Views: life inside Ashley Youth Detention Centre
As the first in a series of books by the young people in Ashley Youth Detention Centre, this publication aims to provide insight into the circumstances of their lives inside and their hopes for the future.
This is the first of many books you will see from the young people inside Ashley. It proves two things:
1. Ashley residents are people – pretty ordinary teenagers caught in an extraordinary situation;
2. It is not hard for Tasmania to honour them as people by listening to what they have to say.
Most of the residents in Ashley and their families have been clients of Child Protection during their young lives. Most of them are waiting for a Court case to decide whether they have broken the law or what should happen to them if they have.
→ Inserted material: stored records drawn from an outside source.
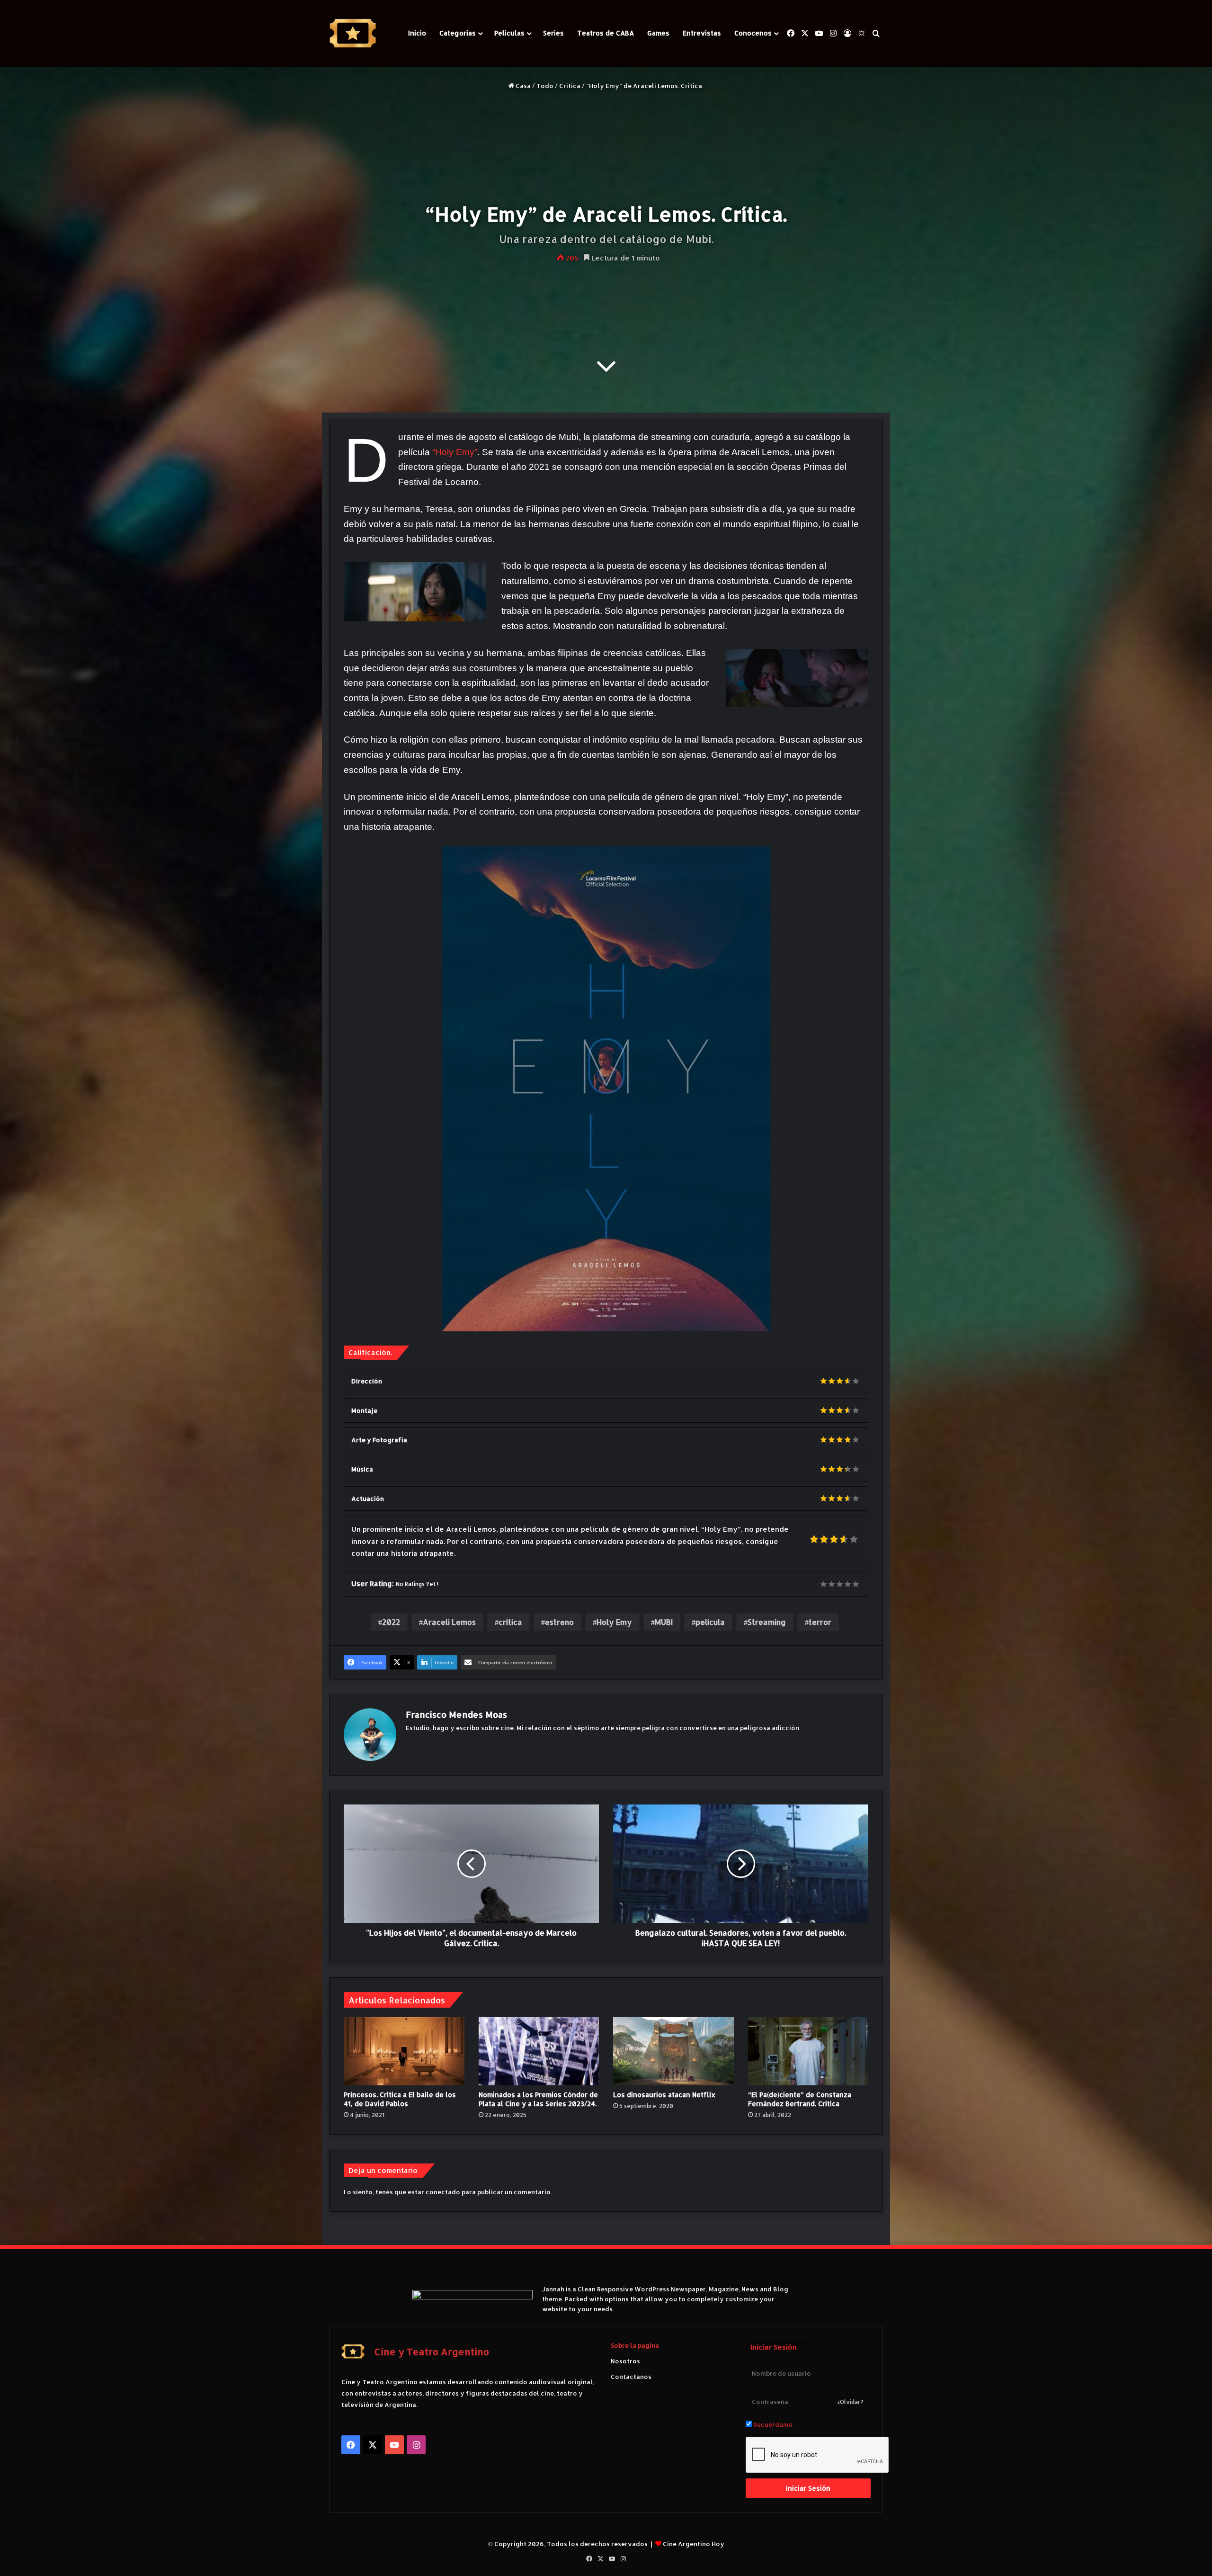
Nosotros (625, 2361)
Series (553, 33)
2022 (391, 1622)
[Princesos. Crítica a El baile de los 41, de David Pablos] (404, 2051)
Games (658, 33)
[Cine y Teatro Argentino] (352, 33)
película (710, 1622)
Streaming (767, 1622)
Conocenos (753, 33)
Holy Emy (614, 1622)
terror (820, 1622)
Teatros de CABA (605, 33)
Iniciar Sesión (808, 2488)
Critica (569, 86)
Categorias (457, 33)
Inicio (417, 33)
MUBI (664, 1622)
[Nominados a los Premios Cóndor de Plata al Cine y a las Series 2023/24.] (539, 2051)
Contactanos (631, 2376)
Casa (522, 86)
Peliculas (509, 33)
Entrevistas (702, 33)
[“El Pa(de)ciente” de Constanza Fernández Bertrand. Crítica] (808, 2051)
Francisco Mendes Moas (456, 1714)
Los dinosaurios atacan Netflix (664, 2095)
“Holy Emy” (454, 452)
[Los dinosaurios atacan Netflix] (673, 2051)
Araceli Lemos (449, 1622)
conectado (443, 2192)
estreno (559, 1622)
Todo (544, 86)
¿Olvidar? (851, 2401)
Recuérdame (772, 2424)
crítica (510, 1622)
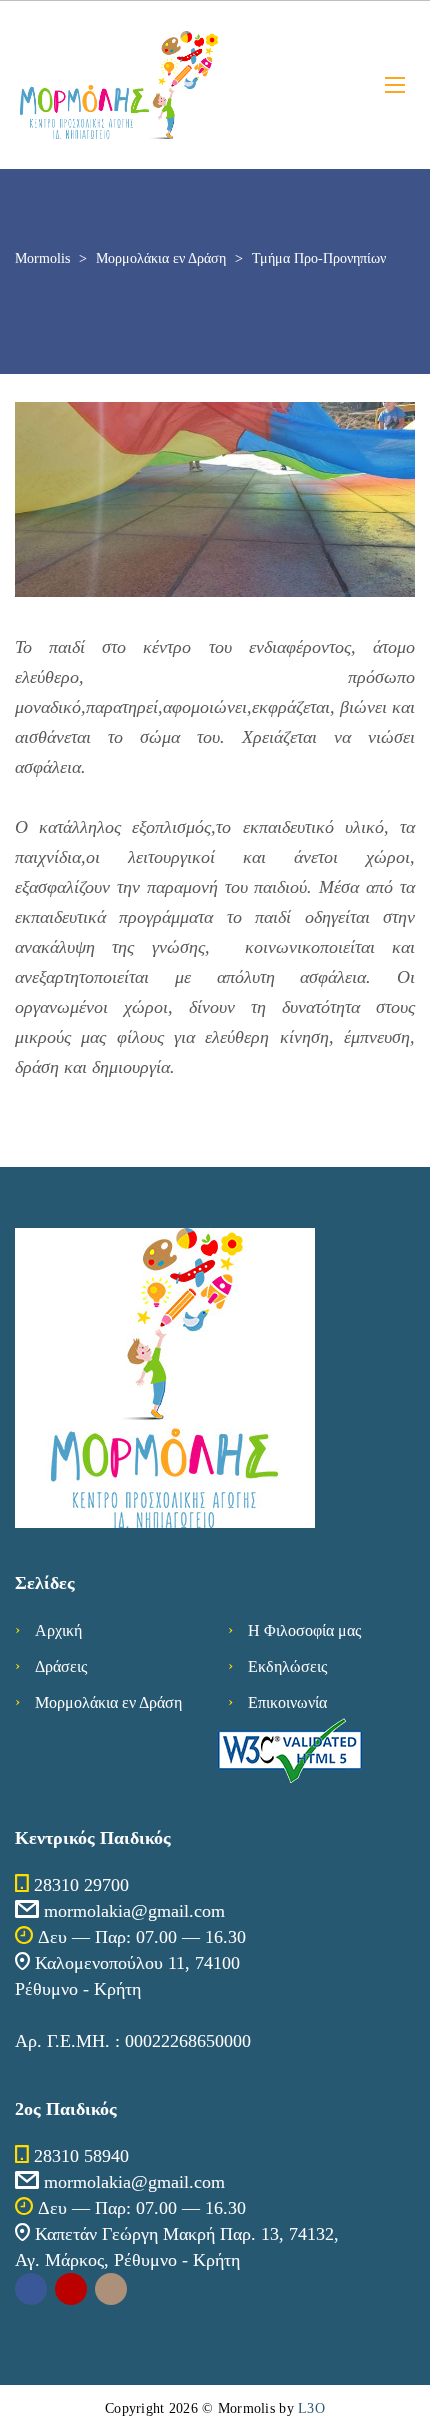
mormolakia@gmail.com (134, 1911)
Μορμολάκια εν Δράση (108, 1702)
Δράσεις (61, 1666)
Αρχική (58, 1630)
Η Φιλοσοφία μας (304, 1630)
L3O (311, 2408)
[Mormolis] (185, 85)
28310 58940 (81, 2156)
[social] (31, 2289)
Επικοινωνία (287, 1702)
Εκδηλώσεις (287, 1666)
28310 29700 (81, 1885)
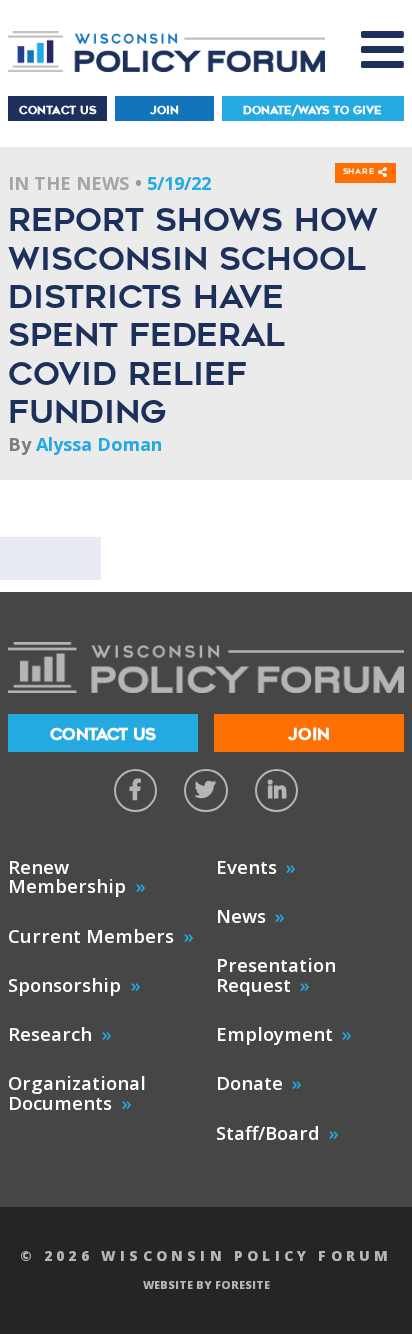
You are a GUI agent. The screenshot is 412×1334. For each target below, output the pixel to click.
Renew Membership (67, 876)
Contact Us (57, 110)
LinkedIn (276, 790)
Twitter (205, 790)
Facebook (135, 790)
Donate (249, 1082)
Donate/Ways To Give (312, 110)
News (241, 915)
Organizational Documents (77, 1092)
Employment (274, 1033)
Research (50, 1033)
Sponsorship (64, 984)
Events (246, 866)
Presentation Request (276, 974)
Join (164, 110)
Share (361, 172)
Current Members (91, 935)
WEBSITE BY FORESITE (206, 1284)
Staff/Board (268, 1132)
Today, 70% are not serving a sentence but are there on remand.
There are too many Aboriginal residents in Ashley for the general population. Today, 30% are Aboriginal when they are only 3% of the total Tasmanian population.
The 2009 Australian Institute of Criminology report found no significant difference between the reoffending of juveniles locked up and those not locked up. Other studies in the last 10 years report that custodial sentences actually increase reoffending.
Only children and young people can change anything inside themselves. If the idea of locking them up is to help them, then we start by finding out what it is like to be in Ashley, not as we imagine it, but as they tell us.Then we can start to work out what tools they need to make change and break the chains that bind them to Ashley. The voice this book gives them may be one of those tools.